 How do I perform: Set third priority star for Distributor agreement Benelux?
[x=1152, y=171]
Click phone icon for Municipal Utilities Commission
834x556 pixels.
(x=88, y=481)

> [TRY IT]: Each line of the material above needs to be returned exactly as written.

> [RESULT]:
 How do I perform: Set third priority star for Distributor agreement Benelux?
[x=1152, y=171]
Click phone icon for Municipal Utilities Commission
834x556 pixels.
(x=88, y=481)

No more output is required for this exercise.